Hi Michael,

Michael 'Mickey' Lauer wrote:
Of course, you can reverse the function I'm using to compute the percentage and then just try to linearly scale that towards a dbM as per 07.07 -- I seriously doubt that this leads to more precision though (see below).

May I ask why you translated the value returned by the modem to a
percentage? Would it not be more straightforward to directly return the
value following the GSM standard?

I don't think so. First, the value can't be computed properly anyways, since the scaling is completely undefined (might be linear, logarithmic, discrete, or whatever).
I got your point. But if I read the 07.07, it states:
0 ‑113 dBm or less
1 ‑111 dBm
2...30 ‑109... ‑53 dBm
Thus between 2 and 30, I cannot be sure of the scaling, but my understanding with them showing 0, 1, 2..30, would be to show the reader how it evolves? But maybe I presume too much, and we simply cannot guess anything between 2 and 30?

Well in the end, I don't need something very precise, so I guess the linear scale would be good enough.
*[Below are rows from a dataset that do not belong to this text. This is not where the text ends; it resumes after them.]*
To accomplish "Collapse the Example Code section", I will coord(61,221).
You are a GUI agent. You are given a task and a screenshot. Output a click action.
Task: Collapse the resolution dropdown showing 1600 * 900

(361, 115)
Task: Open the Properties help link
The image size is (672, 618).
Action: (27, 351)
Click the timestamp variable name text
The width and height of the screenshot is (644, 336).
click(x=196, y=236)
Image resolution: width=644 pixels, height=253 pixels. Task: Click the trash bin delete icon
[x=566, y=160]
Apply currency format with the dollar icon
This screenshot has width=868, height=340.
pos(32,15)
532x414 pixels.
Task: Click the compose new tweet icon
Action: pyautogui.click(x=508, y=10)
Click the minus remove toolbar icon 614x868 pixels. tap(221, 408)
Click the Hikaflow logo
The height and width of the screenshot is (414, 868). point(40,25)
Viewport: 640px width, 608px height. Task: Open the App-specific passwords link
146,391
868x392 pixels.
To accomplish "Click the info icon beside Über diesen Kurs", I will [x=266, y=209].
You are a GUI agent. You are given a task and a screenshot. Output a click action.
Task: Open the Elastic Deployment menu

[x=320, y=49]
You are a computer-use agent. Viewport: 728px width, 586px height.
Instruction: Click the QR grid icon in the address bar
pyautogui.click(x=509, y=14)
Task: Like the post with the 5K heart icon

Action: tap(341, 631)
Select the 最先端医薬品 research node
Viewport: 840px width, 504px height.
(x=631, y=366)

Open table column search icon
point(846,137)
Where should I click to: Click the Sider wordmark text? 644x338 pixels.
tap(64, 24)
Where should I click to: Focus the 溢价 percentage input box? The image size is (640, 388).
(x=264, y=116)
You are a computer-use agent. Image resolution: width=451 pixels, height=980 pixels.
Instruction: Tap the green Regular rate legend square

Do you have any idea how wrong this approach could be?
Second, to most non-EEs, a value in percent should be much more meaningful than a dBm value.
Agreed.

Nevertheless I work on a client which logs the signal strength in dBm. A client under Windows mobile already exists, and my logs have to be comparable regarding this value to those produced by the WM client. So I have to stick to a dBm value as much as possible.